The Candy Mafia by Lavie Tidhar
I love a good tagline. This one reads: “Bugsy Malone meets Charlie and the Chocolate Factory.” Beautiful.
It’s Only One by Tracey Corderoy, ill. Tony Neal
A book that’s all for obeying the social contract. Has the distinction of being one of the few books to acknowledge noise pollution too.
Starting Over in Sunset Park by Jose Pelaez and Lynn McGee, ill. Bianca Diaz
This book is all about immigrating from the Dominican Republic to Brooklyn. It doesn’t sugarcoat anything, but it also ends on a hopeful note.

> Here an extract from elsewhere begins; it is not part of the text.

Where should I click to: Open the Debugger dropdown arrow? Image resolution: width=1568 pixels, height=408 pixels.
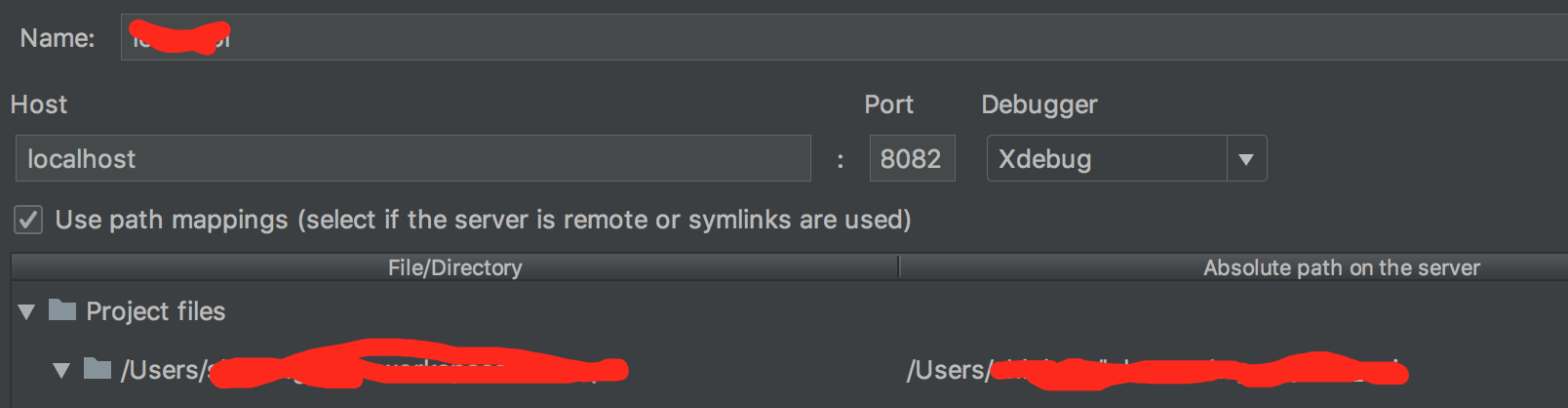1246,159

The Secret of the Tattered Shoes by Jackie Morris, ill. Ehsan Abdollahi
By far one of the most sumptuous fairy tales I’ve had the pleasure to discover this year. It’s a 12 Dancing Princesses book. Jackie Morris did the text and it is by far one the best written books as well. Enjoy!
Last: The Story of a White Rhino by Nicola Davies.
You’ve probably seen nonfiction books by Nicola Davis before. Well, this is the first book she’s illustrated and it’s based on a true story.
Black Heroes of the Wild West by James Otis Smith, intro by Kadir Nelson
AAAHHHHH!!! This is the one I MUST get my hands on, stat. It’s got Stagecoach Mary AND Bass Reeves!! Can someone speed up summer a bit for me so that I can see the finished product? Thanks.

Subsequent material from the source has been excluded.